By definition, technical analysis is the study of current and historic price action. For West Texas Intermediate (WTI) and North Sea Brent (BRENT) crude oil futures technical analysis, traders frequently rely on technical indicators to address the consistently robust levels of participation.
Let’s take a look at three ways that technical analysis can be especially useful in the fast-paced crude oil marketplace.
If you’ve ever delved into the WTI or BRENT crude oil futures markets, then you’re aware of exactly how volatile each product can be. WTI has a reputation for being the wild west of futures trading because the action is often chaotic with sudden swings in pricing.
To account for and capitalize on the volatility of these markets, traders apply various facets of crude oil futures technical analysis. Here are three of the most common:
Momentum oscillators, such as stochastics or the Relative Strength Index, indicate when a volatile market is becoming overbought or oversold. The user may be able to implement any number of trend exhaustion or reversal strategies.
Bollinger Bands place periodic price action between an upper and lower band, an area commonly referred to as the “envelope.” The wider the envelope, the greater the volatility; the more narrow the envelope, the lower the pricing volatility. Bollinger Bands are great for identifying trending or rotating conditions in the oil markets.

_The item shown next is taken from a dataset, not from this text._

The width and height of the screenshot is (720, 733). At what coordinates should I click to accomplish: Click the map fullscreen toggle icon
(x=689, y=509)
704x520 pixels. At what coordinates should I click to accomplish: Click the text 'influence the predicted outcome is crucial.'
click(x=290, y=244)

Average true range (ATR) is an indicator that is used to quantify periodic trading ranges. Simply put, the higher the ATR, the greater the volatility. This tool is especially applicable to the crude oil markets because it helps to establish potential trading ranges and volatility expectations.
Each of the indicators above may be used to directly measure volatility. With identified overbought/oversold levels, a graphic representation of price elasticity, or a true range projection, one can place evolving price action into a manageable context. By doing so, they can more easily execute reversal, trend following, or breakout strategies.

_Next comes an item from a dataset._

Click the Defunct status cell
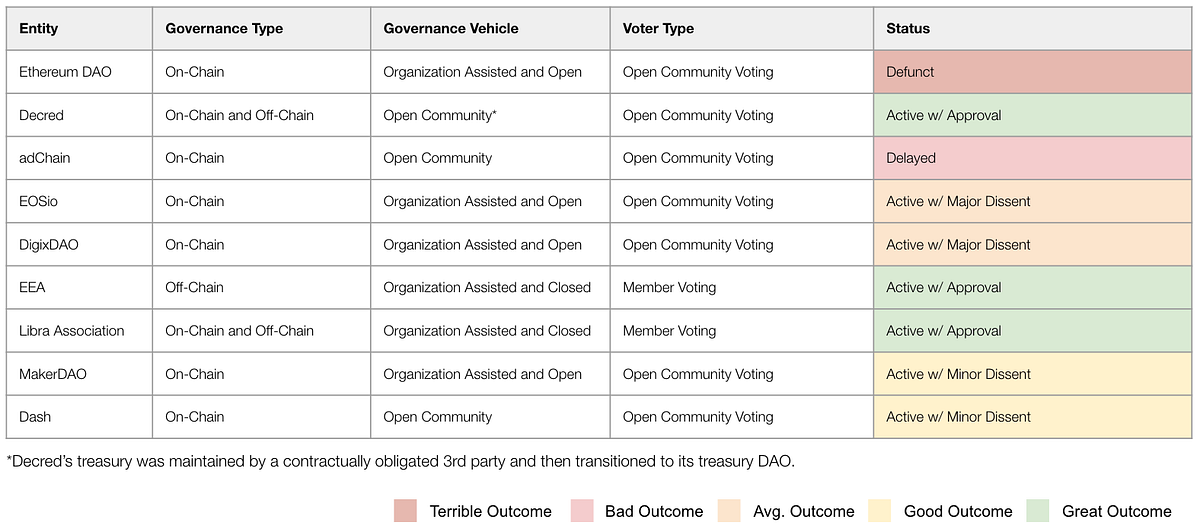Viewport: 1200px width, 531px height. [1033, 72]
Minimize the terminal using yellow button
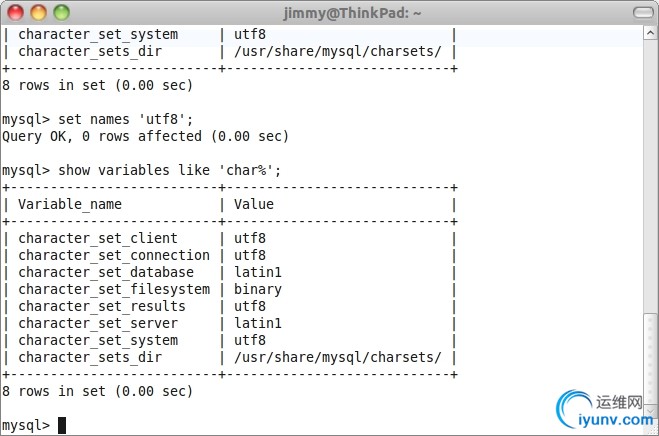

One of the biggest challenges for active traders is being consistent. This task is particularly cumbersome in the fast-moving, dynamic crude oil markets. To establish a reliable framework for crafting trading decisions, crude oil futures technical analysis is a go-to methodology for many active energy traders.
The mechanical nature of technical trading is ideal for generating a statistically verifiable track record. Trade setups are identified via the application of individual technical strategies, so there is no guesswork when interpreting the market. An indicator or tool either provides a trading signal or it doesn’t―there is no ambiguity. In this way, trading results may be viewed as a homogeneous sample set and performance evaluated over time.

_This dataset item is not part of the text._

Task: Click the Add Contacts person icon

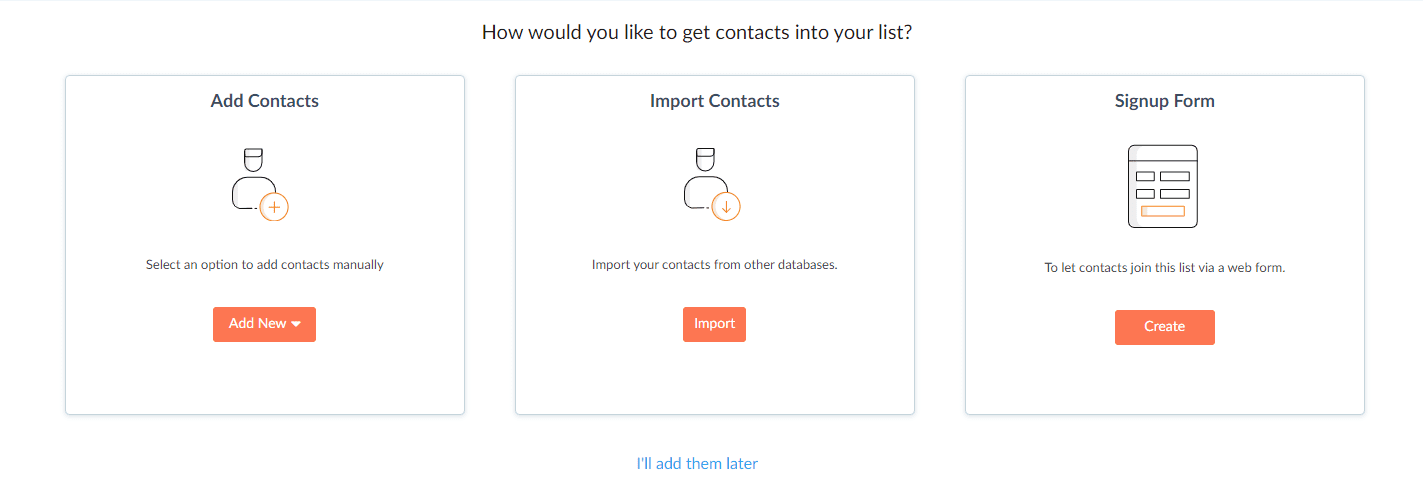Action: click(x=258, y=184)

Conversely, discretionary (decision-based) traders are prone to struggle with consistent decision-making. Many variables can influence the decision to place a trade or pass, making it difficult to isolate the true drivers of profit and loss. Unfortunately, this judgmental nature makes it extremely hard to create apples-to-apples comparisons and garner statistically valuable long-term results.
If you’re interested in building a crude oil trading system or evaluating a distinct methodology, technical analysis is a reliable tool for completing these tasks.
When it comes to markets that are as active as the global crude oil complex, trading with consistency is vital to success. Crude oil futures technical analysis can help you do just that for these reasons:
By managing crude oil volatility and building a verifiable statistical track record, technical analysis promotes consistency in the live markets. If you’re struggling to stay consistent, integrating one or more technical tools is a great way of structuring buying and selling over the long run.